Electronic – Simulating a V-C circuit in ltspice

capacitorcircuit analysisltspice

I came across this question in my assignment:

enter image description here

Initially, the question seemed very absurd, but anyways i applied kirchhoff's voltage law and got

$$V_c = 10V$$

But Since we all know that:
$$i_c = C\frac{dV_c}{dt}$$
$$\Rightarrow i_c=0$$

Seems quite okay because since the time constant of the circuit is zero, it would charge up almost instantly and thus behave like an open circuit

However, when i plot the same ciruit in Ltspice , the i vs t graph is quite different :
enter image description here

I have no idea how the above graph came about. Can anyone explain why the simulator gave the above graph ?

Thanks

Best Answer

Besides what the others have already answered, you're simulating the apparent charging of a 10uF capacitor on a million seconds time scale. That doesn't seem to be a thoughtful decision.

Additionally, you should know that by using the simulation card that you're using, means that LTspice will first try to find a solution to the circuit, so that when you hit "run", it would appear as if the circuit has been running since the Big-Bang, and only now you are seeing the effects of a circuit that has had plenty of time to settle, resolve any transients, and looks as it is in your picture.

That is unless you use a pulsed source, or the startup flag, or the uic:

  • with a pulsed source (e.g. from 0 to 1 V), you're manually telling the solver that the circuit was at rest, and you want to dictate the time when a change is happenning. The same reasoning applies here, too, as above, the circuit has been runing since forever, but it was zero.
  • with startup, LTspice will decide to ramp up the sources right at the beginning, which is about the same as above but handled by LTspice. Here, too, the circuit has been running since the dawn of time.
  • and with uic you're telling the solver to forget anything that might have happened before, and consider that the Big-Bang happens when you click "run", so it will have to calculate all the possible transients.

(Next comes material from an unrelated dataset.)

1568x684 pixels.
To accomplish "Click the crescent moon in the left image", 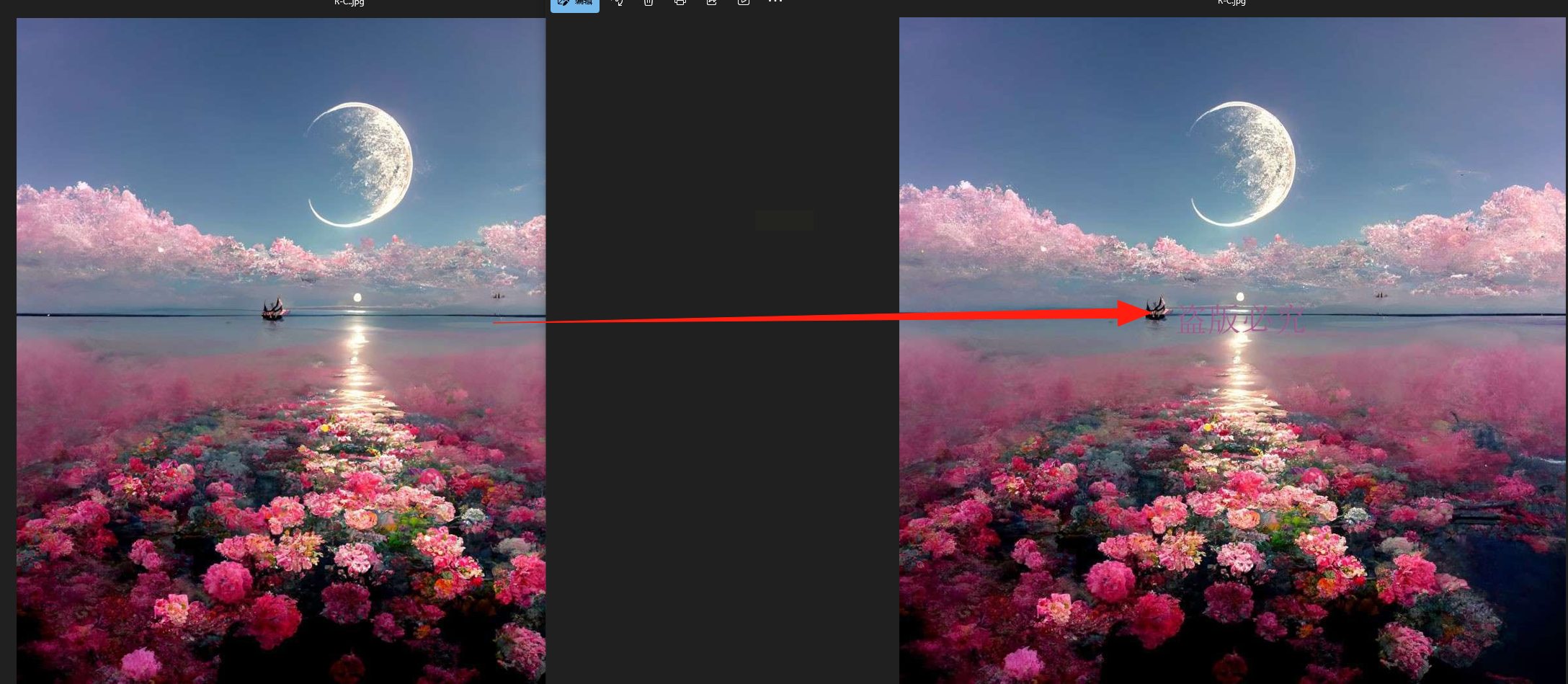I will (x=360, y=164).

Since it's a simulator that runs on a computer, numerical tolerances play a great part, which means that the voltage source cannot have 0.0 internal resistance, becaue it would generate division by zero. Therefore it would have a finite amount of resistance which, together with the solver, try to compute numbers that would be as close to reality as possible. That 0.01 fA current translates into the 1e-17 range, which is around the double precision, and it's, most probably, the residual after the Newton-Raphson iteration (or its alternatives).

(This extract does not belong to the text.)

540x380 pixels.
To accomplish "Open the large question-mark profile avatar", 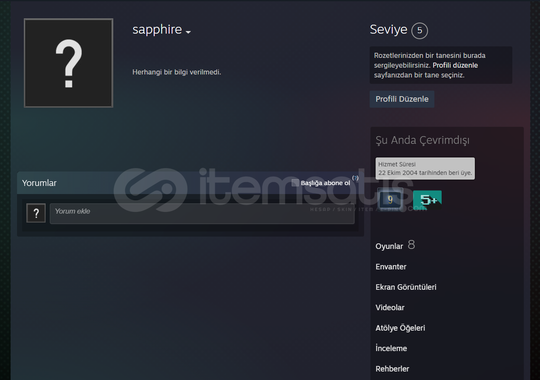I will point(68,63).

In addition, the graph looks bent at both ends because of the relative huge timestep and because of waveform compression (default, on). You could circumvent these by setting a smaller timescale (us...ms seems beter suited), an optional timestep, and an even more optional .opt plotwinsize=0, which disables waveform compression, leaving the waveforms artifact-free. Or use the alternate solver, which is much more precise, but about twice as slow.